Corpo de corretora desaparecida em Caldas Novas é encontrado após e-mail revelar medo pela vida
A corretora de imóveis Daiane Alves Souza, de 43 anos, que estava desaparecida desde 17 de dezembro de 2025 em Caldas Novas, no sul de Goiás, foi encontrada morta. O corpo foi localizado em uma área de mata no município de Ipameri, a aproximadamente 20 quilômetros da cidade onde ela residia. A descoberta ocorreu após uma investigação policial que se intensificou com a prisão do síndico Cleber Rosa de Oliveira, de 49 anos, e de seu filho, Maicon Douglas de Oliveira.
E-mail enviado ao juizado revela temores e ameaças
Documentos obtidos pela reportagem mostram que Daiane encaminhou um e-mail para endereços do juizado de Caldas Novas, no qual expressava medo pela própria vida. No texto, ela relata ter sido vítima de ofensas e ataques de misoginia por parte de Maicon Douglas de Oliveira, filho do síndico, e do próprio Cleber Rosa de Oliveira. A corretora detalha que as agressões incluíam danos materiais e morais, com mensagens humilhantes enviadas pelo Instagram.
"Por isso, na medida cautelar, peço o pedido de afastamento e divulgação de qualquer forma do meu nome. Tenho medo e receio de minha própria vida", escreveu Daiane no documento. Ela ainda mencionou que Maicon, também corretor de imóveis, teria como motivação das ofensas o desejo de monopolizar as locações no prédio onde ambos residiam.
Detalhes das agressões e contexto do crime
O e-mail enviado por Daiane descreve um padrão de violência psicológica, com termos depreciativos e insinuações sobre sua situação financeira. Comentários preconceituosos sobre sua idade foram registrados, incluindo referências a ela como "feto inútil", caracterizando um caso de etarismo. Com base nisso, um pedido de tutela provisória de urgência foi feito, visando proteger a vítima de crimes contra a honra e dignidade, além de solicitar indenização por danos morais.
Além das ofensas online, Daiane havia denunciado uma agressão física cometida pelo síndico Cleber Rosa de Oliveira. Em maio de 2025, durante uma discussão sobre falta de água no apartamento, ela relatou ter levado um soco com o cotovelo, incidente que foi filmado pela corretora. Cleber, em depoimento à polícia, alegou que Daiane o empurrou, fazendo com que o celular dela caísse durante a gravação.
Prisões e confissão do síndico
Na madrugada de quarta-feira (28), o síndico Cleber Rosa de Oliveira foi preso suspeito do homicídio de Daiane. Ele confessou o crime e levou a polícia até o local em Ipameri onde abandonou o corpo, que foi encontrado em estado de ossada.
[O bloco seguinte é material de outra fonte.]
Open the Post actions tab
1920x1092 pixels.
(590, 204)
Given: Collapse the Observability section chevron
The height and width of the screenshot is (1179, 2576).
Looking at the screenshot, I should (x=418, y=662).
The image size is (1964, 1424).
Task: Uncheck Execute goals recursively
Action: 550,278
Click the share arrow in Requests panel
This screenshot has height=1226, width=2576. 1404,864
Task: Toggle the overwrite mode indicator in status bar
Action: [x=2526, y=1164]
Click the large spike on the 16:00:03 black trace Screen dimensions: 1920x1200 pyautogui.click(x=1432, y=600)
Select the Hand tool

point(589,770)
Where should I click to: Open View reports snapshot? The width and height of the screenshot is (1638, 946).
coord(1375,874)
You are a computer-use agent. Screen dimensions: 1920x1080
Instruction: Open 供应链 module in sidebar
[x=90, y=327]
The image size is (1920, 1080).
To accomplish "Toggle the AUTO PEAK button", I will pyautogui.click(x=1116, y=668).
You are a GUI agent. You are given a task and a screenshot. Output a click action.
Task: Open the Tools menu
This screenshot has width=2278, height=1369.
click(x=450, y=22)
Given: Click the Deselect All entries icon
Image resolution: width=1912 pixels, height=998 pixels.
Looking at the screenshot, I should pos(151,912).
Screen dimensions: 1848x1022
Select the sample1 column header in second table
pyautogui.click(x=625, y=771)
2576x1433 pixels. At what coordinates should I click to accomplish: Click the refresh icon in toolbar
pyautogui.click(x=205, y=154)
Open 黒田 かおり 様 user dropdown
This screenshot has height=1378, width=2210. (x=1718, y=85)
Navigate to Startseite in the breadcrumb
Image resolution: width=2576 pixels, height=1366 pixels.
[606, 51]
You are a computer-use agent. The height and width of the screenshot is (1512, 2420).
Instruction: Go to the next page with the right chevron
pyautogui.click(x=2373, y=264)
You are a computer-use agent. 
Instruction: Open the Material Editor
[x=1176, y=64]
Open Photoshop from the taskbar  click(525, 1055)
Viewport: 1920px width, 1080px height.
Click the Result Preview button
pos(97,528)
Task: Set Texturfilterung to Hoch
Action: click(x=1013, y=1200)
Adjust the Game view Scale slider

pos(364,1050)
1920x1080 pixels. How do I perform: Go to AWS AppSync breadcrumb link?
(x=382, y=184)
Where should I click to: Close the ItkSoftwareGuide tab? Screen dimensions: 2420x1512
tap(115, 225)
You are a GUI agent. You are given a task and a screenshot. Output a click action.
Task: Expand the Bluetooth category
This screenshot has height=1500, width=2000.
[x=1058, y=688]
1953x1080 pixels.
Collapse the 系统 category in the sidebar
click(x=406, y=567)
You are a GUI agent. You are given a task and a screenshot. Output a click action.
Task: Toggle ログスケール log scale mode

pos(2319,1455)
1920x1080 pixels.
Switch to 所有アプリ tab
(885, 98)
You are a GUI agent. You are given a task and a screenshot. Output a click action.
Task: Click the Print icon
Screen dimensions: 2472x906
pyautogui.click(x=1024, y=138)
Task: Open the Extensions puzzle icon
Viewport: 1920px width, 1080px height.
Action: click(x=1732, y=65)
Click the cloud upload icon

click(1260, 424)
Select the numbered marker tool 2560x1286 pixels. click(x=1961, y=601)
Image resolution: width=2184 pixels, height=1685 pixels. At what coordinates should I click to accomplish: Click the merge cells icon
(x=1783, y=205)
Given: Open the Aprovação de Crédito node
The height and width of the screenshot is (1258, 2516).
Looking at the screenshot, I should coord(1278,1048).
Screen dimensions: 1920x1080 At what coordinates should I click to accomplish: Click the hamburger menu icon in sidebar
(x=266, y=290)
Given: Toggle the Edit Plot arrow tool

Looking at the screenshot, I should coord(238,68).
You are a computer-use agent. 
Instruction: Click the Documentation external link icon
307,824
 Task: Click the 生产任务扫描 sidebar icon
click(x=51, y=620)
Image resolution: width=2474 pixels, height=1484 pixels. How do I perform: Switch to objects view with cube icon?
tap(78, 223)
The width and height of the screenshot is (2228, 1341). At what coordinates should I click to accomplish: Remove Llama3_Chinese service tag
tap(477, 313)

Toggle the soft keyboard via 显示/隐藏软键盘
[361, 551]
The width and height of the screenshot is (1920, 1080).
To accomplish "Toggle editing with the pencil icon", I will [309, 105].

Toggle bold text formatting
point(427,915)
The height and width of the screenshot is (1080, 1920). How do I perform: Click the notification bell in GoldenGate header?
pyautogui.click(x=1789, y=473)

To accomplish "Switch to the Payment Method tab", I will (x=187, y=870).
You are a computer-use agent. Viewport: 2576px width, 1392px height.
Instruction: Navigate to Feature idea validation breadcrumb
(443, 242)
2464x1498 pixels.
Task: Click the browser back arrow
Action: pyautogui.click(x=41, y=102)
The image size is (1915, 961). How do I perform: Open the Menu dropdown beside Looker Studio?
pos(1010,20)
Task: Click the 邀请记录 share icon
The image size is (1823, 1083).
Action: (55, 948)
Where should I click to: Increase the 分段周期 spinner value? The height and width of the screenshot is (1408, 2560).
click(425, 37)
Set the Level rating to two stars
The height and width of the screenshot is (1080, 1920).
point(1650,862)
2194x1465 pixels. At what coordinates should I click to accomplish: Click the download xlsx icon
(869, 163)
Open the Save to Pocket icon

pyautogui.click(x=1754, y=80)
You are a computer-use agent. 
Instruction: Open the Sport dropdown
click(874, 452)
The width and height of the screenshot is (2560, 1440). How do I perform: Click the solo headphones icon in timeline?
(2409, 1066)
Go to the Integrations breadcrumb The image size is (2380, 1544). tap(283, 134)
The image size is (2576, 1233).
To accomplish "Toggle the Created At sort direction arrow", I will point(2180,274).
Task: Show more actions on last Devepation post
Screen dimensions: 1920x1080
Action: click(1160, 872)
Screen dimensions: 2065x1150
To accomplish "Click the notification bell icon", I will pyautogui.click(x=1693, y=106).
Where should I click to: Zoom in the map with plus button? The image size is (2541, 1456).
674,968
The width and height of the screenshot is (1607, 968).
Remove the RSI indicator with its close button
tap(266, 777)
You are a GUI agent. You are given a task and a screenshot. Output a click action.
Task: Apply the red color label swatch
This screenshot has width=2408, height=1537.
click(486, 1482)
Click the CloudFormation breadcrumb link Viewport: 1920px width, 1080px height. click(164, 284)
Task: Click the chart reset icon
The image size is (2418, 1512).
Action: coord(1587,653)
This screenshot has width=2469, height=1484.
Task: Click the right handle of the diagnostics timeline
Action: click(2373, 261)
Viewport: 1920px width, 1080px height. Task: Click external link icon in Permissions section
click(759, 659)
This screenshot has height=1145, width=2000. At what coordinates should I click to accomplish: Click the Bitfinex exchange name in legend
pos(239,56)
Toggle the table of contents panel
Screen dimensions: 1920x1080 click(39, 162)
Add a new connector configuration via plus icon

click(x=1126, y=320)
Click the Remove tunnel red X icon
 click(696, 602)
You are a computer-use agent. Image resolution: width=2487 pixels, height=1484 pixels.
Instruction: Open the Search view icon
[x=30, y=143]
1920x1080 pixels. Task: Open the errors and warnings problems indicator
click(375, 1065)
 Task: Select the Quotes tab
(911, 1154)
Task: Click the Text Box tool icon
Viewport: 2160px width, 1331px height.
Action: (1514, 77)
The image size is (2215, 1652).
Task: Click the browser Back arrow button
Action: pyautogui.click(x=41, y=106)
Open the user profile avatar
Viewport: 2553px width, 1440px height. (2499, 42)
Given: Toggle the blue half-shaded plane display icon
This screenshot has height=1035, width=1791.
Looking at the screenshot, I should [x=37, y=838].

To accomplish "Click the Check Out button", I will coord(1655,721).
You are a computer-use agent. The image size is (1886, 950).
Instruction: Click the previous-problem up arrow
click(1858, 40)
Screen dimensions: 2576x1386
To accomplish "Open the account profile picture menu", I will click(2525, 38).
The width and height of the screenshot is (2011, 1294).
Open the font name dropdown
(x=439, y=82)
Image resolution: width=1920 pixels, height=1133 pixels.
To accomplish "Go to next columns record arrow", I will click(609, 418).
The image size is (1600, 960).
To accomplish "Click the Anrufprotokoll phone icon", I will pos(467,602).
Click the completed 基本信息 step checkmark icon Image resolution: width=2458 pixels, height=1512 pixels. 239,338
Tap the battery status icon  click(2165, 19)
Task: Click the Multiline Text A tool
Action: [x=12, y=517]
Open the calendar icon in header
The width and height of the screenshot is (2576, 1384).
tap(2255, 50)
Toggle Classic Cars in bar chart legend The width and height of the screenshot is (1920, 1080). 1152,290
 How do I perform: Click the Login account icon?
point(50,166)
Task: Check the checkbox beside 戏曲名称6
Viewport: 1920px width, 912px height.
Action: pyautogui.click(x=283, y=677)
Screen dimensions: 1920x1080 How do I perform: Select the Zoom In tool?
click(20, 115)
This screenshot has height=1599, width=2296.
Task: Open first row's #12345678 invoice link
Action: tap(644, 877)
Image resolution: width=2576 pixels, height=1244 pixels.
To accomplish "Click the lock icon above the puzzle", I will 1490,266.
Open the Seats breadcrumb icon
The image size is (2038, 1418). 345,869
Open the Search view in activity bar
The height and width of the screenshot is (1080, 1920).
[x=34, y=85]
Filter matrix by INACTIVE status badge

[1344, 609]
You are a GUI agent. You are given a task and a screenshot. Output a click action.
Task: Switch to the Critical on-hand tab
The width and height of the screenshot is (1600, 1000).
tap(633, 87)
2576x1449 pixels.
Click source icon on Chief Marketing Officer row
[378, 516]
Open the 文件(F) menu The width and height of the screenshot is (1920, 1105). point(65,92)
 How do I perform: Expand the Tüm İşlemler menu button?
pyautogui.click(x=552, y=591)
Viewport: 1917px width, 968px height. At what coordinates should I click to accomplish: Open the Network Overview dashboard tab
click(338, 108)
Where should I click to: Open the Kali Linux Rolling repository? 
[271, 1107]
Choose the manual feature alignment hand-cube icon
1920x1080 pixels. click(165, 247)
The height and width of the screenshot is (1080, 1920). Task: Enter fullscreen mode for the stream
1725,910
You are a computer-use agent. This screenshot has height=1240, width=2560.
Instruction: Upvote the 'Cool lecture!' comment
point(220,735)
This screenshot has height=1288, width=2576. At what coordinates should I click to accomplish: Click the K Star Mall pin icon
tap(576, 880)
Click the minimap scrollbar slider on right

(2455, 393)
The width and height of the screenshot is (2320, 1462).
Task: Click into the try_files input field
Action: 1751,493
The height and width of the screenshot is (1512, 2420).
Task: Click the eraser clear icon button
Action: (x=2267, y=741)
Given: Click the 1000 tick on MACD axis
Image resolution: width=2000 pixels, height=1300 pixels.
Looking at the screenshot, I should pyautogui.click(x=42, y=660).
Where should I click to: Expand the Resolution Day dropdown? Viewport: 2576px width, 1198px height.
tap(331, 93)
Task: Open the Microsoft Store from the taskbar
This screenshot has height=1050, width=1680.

Seu filho, Maicon Douglas de Oliveira, também foi preso, acusado de obstruir a investigação. Um porteiro do prédio foi conduzido coercitivamente para prestar esclarecimentos, mas seu nome não foi divulgado.
O delegado Pedromar Augusto de Souza confirmou as prisões e destacou a gravidade do caso, que envolve violência doméstica e conflitos imobiliários. A corretora foi vista pela última vez no prédio onde morava, no centro de Caldas Novas, quando desceu ao subsolo para restabelecer a energia do apartamento, que estava sem luz.
Impacto e desdobramentos do caso
O assassinato de Daiane Alves Souza chama a atenção para questões de segurança pública e violência contra mulheres em contextos urbanos. A vítima, que atuava no mercado imobiliário local, deixou um registro documental de suas preocupações, evidenciando falhas na proteção a pessoas em situação de risco. As investigações continuam para apurar todos os detalhes do crime, incluindo a possível cumplicidade de outras pessoas.
Este caso ressalta a importância de mecanismos judiciais eficazes para prevenir tragédias, especialmente quando ameaças são formalmente comunicadas, como no e-mail enviado por Daiane. A comunidade de Caldas Novas e região segue em alerta, enquanto autoridades buscam justiça para a corretora e sua família.